This study aims to investigate the dynamical properties of a fractional-order prey-predator infection model and to assess the performance of the Fractional Variational Iteration Method (FVIM) in solving and reconstructing the model, regarding the aspects of memory effects, parameter identification, convergence and accuracy.
The fractional-order prey-predator infection model is analysed using the FVIM. The least-square-based parameter identification algorithm is applied to identify the model parameters and analyse its dynamics. Simulations are conducted at different orders of fractional derivatives to observe the memory effects on the dynamics of the model. Also, threshold analysis is applied to determine the effect of the changes in parameters on the model dynamics. Convergence criteria and numerical accuracy are determined by iteration errors and variable-wise discrete errors, respectively.

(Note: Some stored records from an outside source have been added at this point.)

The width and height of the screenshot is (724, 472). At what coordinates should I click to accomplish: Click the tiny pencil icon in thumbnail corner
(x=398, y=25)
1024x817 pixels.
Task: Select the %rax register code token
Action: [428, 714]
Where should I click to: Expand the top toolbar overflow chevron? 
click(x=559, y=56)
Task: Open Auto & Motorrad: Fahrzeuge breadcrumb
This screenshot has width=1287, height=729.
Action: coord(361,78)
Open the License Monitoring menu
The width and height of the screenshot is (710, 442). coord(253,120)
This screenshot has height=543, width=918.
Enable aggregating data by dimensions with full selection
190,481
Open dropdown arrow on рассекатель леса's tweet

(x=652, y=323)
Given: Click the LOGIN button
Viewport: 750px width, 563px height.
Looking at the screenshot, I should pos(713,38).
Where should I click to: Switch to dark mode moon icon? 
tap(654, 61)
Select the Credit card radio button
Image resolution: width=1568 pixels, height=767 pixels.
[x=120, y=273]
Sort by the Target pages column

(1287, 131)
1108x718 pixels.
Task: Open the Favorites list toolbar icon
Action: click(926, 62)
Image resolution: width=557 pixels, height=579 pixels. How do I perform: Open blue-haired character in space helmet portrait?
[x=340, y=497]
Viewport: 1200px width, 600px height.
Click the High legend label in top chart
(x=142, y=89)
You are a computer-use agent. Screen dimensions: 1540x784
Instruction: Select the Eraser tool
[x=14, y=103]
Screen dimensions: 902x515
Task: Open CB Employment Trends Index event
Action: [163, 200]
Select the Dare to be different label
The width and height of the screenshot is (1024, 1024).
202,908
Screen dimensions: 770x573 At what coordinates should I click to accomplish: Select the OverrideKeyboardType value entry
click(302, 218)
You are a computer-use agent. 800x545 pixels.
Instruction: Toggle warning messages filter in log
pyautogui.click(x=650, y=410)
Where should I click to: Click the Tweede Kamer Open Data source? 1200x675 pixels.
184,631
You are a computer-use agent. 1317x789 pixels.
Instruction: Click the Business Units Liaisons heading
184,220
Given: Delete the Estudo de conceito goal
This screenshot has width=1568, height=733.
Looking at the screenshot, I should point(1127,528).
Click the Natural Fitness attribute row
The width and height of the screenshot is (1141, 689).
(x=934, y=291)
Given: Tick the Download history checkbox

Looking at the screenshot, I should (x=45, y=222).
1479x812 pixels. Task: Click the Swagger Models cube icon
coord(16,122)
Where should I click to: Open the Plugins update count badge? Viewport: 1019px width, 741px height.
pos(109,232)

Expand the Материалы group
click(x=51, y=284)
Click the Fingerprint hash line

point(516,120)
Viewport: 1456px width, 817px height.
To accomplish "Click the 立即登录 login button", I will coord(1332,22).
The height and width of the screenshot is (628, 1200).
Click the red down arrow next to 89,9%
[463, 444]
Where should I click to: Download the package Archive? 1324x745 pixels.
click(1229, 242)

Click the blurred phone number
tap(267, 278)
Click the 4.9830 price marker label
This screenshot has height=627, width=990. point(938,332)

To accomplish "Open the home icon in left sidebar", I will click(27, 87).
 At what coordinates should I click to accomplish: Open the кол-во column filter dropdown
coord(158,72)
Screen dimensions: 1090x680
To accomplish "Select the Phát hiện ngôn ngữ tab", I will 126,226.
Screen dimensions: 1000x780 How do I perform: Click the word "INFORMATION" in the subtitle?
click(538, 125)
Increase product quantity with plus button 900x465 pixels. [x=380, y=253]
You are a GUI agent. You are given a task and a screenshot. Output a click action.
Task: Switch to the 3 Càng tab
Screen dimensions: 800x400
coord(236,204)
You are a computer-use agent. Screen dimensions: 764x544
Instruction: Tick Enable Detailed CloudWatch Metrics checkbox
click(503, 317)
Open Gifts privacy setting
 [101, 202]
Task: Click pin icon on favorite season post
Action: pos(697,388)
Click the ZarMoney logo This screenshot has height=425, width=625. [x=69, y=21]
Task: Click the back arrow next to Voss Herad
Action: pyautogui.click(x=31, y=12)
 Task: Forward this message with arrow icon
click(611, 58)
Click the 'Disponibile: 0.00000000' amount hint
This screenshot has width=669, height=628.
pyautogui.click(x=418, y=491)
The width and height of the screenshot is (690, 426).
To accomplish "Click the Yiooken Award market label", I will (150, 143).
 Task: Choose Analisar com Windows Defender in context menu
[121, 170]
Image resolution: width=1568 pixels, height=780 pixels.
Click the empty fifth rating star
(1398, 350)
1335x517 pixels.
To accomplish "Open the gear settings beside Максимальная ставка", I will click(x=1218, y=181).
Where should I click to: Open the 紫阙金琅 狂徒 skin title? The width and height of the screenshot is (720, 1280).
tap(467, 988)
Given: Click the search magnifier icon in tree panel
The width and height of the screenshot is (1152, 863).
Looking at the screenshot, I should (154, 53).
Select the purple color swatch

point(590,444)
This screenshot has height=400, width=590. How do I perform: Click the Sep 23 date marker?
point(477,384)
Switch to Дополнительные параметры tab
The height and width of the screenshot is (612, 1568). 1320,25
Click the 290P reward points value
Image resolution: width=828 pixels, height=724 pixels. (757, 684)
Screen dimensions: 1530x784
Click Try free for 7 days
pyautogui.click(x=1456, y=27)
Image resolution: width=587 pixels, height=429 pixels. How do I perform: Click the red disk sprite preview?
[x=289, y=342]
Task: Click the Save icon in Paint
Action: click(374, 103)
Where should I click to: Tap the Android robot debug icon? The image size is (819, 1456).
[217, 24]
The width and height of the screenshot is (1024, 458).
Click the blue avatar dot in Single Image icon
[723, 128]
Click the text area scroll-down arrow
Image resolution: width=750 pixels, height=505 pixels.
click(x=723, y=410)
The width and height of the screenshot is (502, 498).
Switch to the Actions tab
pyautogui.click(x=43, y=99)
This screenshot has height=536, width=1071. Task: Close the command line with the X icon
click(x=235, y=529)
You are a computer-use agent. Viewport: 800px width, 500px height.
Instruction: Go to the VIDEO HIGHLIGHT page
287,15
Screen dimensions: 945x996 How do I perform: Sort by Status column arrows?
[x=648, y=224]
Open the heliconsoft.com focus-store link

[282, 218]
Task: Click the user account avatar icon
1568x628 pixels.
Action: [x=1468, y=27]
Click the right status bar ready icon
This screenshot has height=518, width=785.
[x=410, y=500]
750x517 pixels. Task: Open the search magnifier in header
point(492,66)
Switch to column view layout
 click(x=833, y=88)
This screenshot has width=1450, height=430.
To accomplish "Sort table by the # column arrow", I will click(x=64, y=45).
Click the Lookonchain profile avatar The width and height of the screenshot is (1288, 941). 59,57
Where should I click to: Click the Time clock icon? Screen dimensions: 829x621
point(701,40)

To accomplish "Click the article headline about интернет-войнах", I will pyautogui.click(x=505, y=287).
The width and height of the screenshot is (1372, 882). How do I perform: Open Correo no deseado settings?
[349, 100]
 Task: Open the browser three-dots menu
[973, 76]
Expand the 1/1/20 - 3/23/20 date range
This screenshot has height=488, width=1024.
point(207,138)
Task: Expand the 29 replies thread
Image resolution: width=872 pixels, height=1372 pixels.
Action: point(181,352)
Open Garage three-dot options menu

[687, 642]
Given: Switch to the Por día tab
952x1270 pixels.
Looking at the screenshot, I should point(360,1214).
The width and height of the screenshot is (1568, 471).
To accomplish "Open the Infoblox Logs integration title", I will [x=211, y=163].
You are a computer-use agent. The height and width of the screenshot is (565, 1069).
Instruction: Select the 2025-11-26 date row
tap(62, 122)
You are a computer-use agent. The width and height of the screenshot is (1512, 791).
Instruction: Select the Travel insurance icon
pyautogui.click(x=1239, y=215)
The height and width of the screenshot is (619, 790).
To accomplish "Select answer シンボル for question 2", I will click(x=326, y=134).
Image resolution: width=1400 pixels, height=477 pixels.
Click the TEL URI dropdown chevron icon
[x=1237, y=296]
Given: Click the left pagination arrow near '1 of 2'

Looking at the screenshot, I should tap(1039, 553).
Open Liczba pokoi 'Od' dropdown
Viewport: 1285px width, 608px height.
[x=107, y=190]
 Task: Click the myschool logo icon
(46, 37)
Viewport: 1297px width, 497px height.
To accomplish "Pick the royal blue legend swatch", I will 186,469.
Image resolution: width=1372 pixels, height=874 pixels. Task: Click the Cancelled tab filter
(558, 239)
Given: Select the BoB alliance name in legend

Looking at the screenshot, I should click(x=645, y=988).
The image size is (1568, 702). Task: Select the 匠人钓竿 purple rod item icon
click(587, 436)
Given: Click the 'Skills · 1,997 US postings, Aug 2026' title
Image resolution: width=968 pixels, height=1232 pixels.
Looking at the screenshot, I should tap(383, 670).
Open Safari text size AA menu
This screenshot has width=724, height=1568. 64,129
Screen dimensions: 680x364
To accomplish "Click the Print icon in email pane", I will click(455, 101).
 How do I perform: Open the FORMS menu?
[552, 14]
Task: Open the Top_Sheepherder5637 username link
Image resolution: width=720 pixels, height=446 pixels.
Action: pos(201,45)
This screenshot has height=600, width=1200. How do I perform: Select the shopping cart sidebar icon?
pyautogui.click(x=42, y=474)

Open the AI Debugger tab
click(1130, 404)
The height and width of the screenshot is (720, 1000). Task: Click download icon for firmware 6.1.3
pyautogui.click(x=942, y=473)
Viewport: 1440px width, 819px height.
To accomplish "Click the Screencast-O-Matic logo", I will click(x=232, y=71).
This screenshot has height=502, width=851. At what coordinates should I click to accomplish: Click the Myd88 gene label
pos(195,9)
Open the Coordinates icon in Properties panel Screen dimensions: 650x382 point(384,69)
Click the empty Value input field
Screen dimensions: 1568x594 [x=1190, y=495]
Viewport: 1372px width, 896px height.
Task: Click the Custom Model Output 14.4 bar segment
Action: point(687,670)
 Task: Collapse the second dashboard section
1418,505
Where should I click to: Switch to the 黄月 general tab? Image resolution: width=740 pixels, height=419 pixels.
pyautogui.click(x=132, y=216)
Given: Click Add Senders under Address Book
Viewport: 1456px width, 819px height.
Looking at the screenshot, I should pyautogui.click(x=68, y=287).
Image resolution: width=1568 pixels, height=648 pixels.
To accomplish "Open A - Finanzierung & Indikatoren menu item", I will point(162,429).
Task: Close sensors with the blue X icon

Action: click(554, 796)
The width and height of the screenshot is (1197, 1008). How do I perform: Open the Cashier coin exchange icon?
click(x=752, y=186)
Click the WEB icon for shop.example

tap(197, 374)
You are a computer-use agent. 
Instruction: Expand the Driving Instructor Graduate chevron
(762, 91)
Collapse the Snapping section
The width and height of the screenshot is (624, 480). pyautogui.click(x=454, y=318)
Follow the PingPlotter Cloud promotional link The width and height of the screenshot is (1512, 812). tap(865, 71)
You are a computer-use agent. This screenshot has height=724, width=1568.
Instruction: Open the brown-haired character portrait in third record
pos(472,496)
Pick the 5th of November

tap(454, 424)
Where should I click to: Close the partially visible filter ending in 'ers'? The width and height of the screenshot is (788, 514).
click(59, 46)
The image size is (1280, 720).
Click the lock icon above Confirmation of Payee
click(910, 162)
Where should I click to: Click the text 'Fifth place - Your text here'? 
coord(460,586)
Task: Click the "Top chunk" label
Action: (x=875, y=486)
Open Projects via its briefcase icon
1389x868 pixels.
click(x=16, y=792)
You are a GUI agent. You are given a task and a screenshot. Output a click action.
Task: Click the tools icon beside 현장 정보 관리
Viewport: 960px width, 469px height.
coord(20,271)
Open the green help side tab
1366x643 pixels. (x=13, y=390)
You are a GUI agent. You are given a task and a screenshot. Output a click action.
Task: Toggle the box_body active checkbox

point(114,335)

From the obtained numerical results, it can be concluded that the FVIM provides accurate approximations for the fractional-order prey-predator infection model since the estimated solutions show a high degree of similarity with the observed data. The least-square-based parameter identification procedure is capable of reconstructing the dynamics of the fractional-order prey-predator infection model adequately. Different fractional orders highlight the importance of the memory effect on the population dynamics.
This research paper is unique because it uses the FVIM, along with the least-squares method for parameters, to examine a fractional-order prey-predator infection system. The numerical analysis conducted on memory effects through different values of fractional order will help gain deeper insight into fractional ecological systems.